Securing high level partner and patient engagement through non-invasive drug delivery innovation
R&D is the cornerstone of any company striving to maintain a market leadership position, with much of the work focussed on continuous improvement; teams working on advancing products and processes in close collaboration with customers.
It is only in true market leader organisations that pure innovation is encouraged, with experts devoting time to genuine research alongside their operational responsibilities.
One such example is Regina Graf, who is pursuing her doctoral studies while working at LTS. In cooperation with the OWL University of Applied Sciences and Arts, the Institute for Life Science Technologies (ILT.NRW), and the Institute for Industrial Information Technology (inIT), her doctorate research explores data‑driven design of experiments (DoE) concepts for the development of hot‑melt extrusion processes. The collaborations she has established not only create room for fundamental, future facing research, but also provide valuable insights into other disciplines. Working closely with academic partners from different fields enables truly interdisciplinary teams to emerge, combining industrial experience with methodological and technological expertise from academia to foster new perspectives that reach beyond immediate project demands.
Here is the new perspective she has reached…
Employed to great effect outside of the pharmaceutical industry for decades, hot-melt extrusion (HME) is now becoming established as an increasingly important tool in the armoury of modern drug manufacturers.
In recent years it has attracted growing support as an innovative means of production, particularly for poorly soluble molecules, by facilitating even drug distribution and promoting bioavailability while avoiding the use of solvents. Applications for HME are broad, including in the manufacture of transdermal therapeutic systems (TTS) pioneered by LTS.
While rooted in the same approach the HME manufacturing process will vary for each active pharmaceutical ingredient. Typically, a Design of Experiments (DoE) model will be followed to explore the proposed method.
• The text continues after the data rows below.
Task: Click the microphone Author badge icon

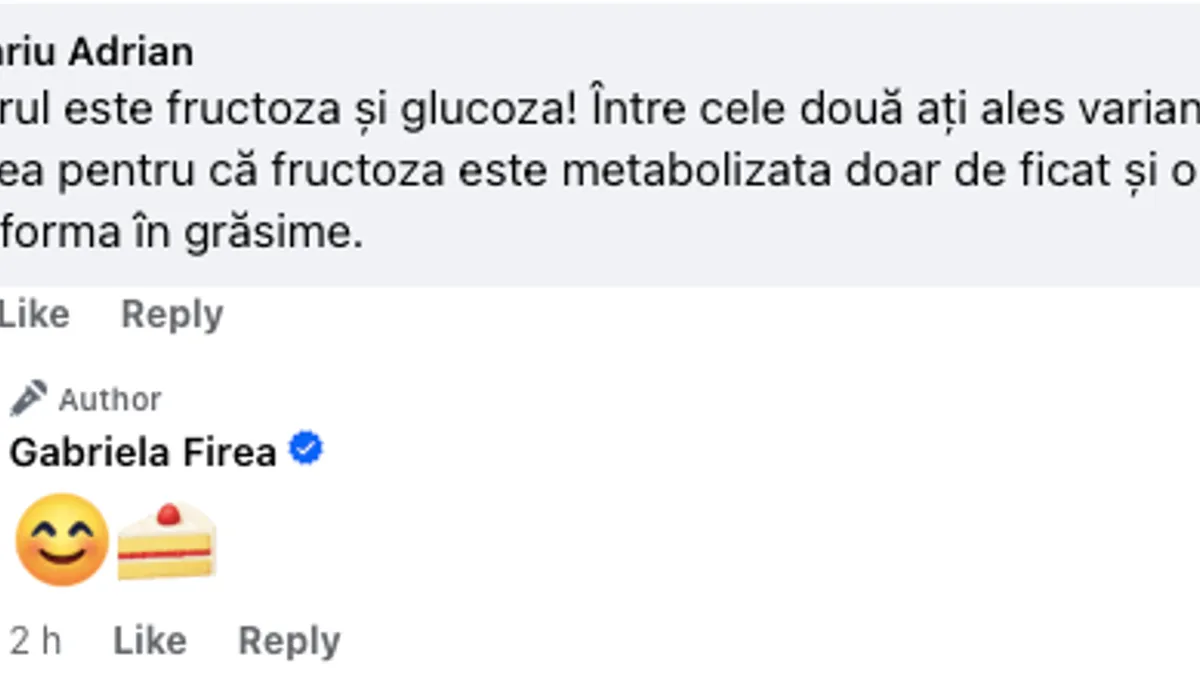Action: [28, 398]
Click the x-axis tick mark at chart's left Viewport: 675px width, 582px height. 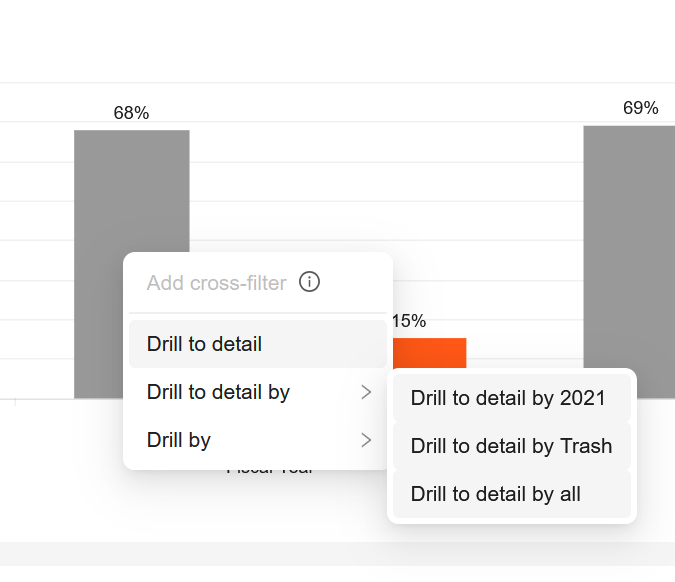14,402
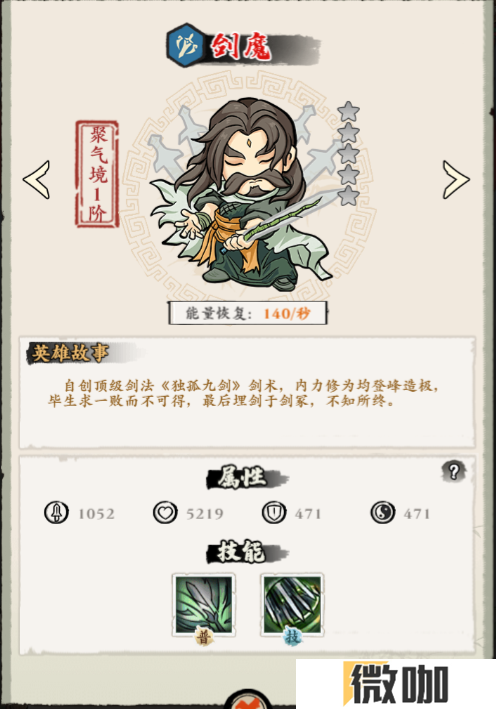
Task: Click the 剑魔 hero name title
Action: pos(242,46)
However, many modern methods of design have shortcomings, whether in terms of the strength of the insights they elicit, their potential to be adapted, or both, which can present challenges for the development of complex processes such as HME.
In this context, Bayesian optimisation presents a promising solution for overcoming these limitations. At the 15th World Meeting on Pharmaceutics, Biopharmaceutics and Pharmaceutical Technology (PBP World Meeting) in Prague, March 2026, Regina Graf, Scientist, Pharmaceutical Research & Development at LTS, presented a major aspect of her dissertation as a poster explaining how this approach can help manufacturers move beyond the limits of classical DoE methods to enhance process development for HME.
The poster details a HME process for TTS using a twin-screw extruder. With seven critical process parameters (CPPs) and two critical quality attributes characterising product quality, the design space to be explored features over four million combinations.
Bayesian optimisation was employed with a Gaussian Process as a surrogate model to approximate the design space parameters, with an iterative and repetitive optimisation cycle then implemented to enable the final function to be determined.
The results highlighted an improvement in model accuracy in line with an increase in the size of the dataset used. Predictions became progressively more reliable, and testing with 59 data points was deemed sufficient to identify successful CPP settings. For a process as complex as HME, this underlines the power of integrating Bayesian optimisation into a DoE approach, and its potential to introduce significant flexibility and time savings for this crucial stage of the drug product manufacturing process.